## Text segment
For a following development, the target datum is read with an access function, which reads target data of various signaling protocols. This is possible if the access function determines the signaling protocol of the signaling message beforehand. This is made possible, for example, by the inclusion of data values or data structures typical for the protocol, or with the help of a protocol indicator in the signaling message. The protocol required by the target device specified by the target datum is subsequently determined. The decision about the necessity of a protocol conversion or about forwarding the signaling message without protocol conversion is then made on the basis of a comparison of the original signaling protocol and of the required signaling protocol. It is possible to make this decision in a simple manner by means of these method steps.

For a following development of the method for the forwarding of signaling messages, no protocol conversion is required for signaling protocols of the same protocol family. At the same time, a specific basic protocol and its development, for example, belong to a protocol family.

For a following development, the received signaling message is stored in a storage device. It is then decided whether a protocol conversion is or is not necessary. The stored signaling message is subsequently converted or forwarded without undergoing a protocol conversion. The use of a storage device is a simple means by which to store the signaling message until the decision about a protocol conversion or against a protocol conversion.

For another development, the signaling message relates to signaling for the transfer of voice data or for the performance of an additional service feature with the transfer of voice data. The additional service features specify services that go beyond the simple transfer of voice data, e.g. forwarding of a call, a conference circuit or a call-back when busy. The method according to the development is particularly suited for the transfer of voice data in operating data packets, as is the case with internet telephony, which is also called VoIP (Voice over Internet Protocol).

Furthermore, the invention relates to a program and a device for the implementation of the method according to the invention and its developments. For this reason, the above-named technical effects also apply for the program and for the device.

For one embodiment, the device contains a protocol conversion device, which produces a signaling message with the same or at least similar control characteristics according to another signaling protocol from a signaling message according to a signaling protocol. Devices with such integrated protocol converters therefore function without external signaling network transfer devices or so-called border proxy servers. In this context, one also speaks of a “multi-protocol capability”.

BRIEF DESCRIPTION OF THE DRAWINGS

Following are exemplary embodiments of the invention explained on the basis of the accompanying drawings. Shown therein:

FIG. 1 a forwarding device and an optional functional protocol conversion device,

FIG. 2 a network access device for servers for several local data transfer networks and a protocol conversion device contained in the network access device,

FIG. 3 a network access device for the terminal devices of a local data transfer network and a protocol conversion device contained in the network access device, and

FIG. 4 method steps of a method for forwarding signaling messages with optional protocol conversion.

DETAILED DESCRIPTION OF INVENTION

FIG. 1 shows a forwarding device 10 and a protocol conversion device 12 physically separated from it. The forwarding device 10 serves to forward signaling messages, which are sent to and from signaling devices A1, A2, A3 and B1. The signaling devices A1 to A3 and B1 are, for example, terminal devices, devices to which a multitude of terminal devices are connected, or devices that in turn forward the received signaling messages; see arrow 14 for the signaling device B1, for example.

[Entries on finding words and elements]
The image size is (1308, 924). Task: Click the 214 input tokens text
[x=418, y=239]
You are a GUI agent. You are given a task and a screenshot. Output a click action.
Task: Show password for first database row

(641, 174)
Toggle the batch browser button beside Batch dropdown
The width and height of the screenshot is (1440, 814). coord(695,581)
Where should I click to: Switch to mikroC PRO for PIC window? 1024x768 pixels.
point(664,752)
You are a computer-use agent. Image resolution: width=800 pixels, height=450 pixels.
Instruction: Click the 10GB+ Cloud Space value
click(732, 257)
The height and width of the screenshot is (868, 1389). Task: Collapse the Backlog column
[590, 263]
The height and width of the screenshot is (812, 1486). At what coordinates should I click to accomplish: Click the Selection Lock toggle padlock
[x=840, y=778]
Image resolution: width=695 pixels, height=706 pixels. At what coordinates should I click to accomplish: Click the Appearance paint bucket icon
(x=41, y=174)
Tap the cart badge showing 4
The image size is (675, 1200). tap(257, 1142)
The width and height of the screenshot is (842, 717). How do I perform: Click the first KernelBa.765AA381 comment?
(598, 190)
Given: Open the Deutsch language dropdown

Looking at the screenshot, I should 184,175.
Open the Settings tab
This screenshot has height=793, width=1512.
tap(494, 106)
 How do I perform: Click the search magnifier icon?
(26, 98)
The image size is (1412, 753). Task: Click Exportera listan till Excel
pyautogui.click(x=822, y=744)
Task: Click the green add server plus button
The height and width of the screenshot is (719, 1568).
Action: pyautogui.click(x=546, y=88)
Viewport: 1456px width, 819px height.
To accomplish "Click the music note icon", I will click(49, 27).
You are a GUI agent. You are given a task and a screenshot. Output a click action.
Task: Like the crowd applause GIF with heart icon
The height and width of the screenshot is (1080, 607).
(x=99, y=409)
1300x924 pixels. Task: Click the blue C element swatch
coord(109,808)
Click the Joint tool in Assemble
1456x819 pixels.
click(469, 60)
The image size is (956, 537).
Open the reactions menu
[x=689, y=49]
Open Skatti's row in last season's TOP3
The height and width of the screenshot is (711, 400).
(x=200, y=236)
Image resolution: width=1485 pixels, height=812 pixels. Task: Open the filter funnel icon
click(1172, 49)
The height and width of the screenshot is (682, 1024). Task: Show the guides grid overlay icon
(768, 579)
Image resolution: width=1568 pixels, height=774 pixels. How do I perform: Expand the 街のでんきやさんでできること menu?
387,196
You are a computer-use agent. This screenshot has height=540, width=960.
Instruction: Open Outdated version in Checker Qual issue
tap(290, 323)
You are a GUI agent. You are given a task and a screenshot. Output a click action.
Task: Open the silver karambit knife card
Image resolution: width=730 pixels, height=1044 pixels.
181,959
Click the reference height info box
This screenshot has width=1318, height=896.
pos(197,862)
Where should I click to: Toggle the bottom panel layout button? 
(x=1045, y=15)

## Work instructions
• a. Retype the part of the passage on forwarding signaling messages between "FIG. 4 method" and "B1, for example.", inclusive.
• b. Answer these questions from the passage on forwarding signaling messages:
(i) Where is a received signaling message kept until the decision about protocol conversion is made?
(ii) What is internet telephony also called?
(iii) What does FIG. 4 show?

## Results by task
• a.
FIG. 4 method steps of a method for forwarding signaling messages with optional protocol conversion.

DETAILED DESCRIPTION OF INVENTION

FIG. 1 shows a forwarding device 10 and a protocol conversion device 12 physically separated from it. The forwarding device 10 serves to forward signaling messages, which are sent to and from signaling devices A1, A2, A3 and B1. The signaling devices A1 to A3 and B1 are, for example, terminal devices, devices to which a multitude of terminal devices are connected, or devices that in turn forward the received signaling messages; see arrow 14 for the signaling device B1, for example.

• b.
(i) In a storage device.
(ii) VoIP (Voice over Internet Protocol).
(iii) Method steps of a method for forwarding signaling messages with optional protocol conversion.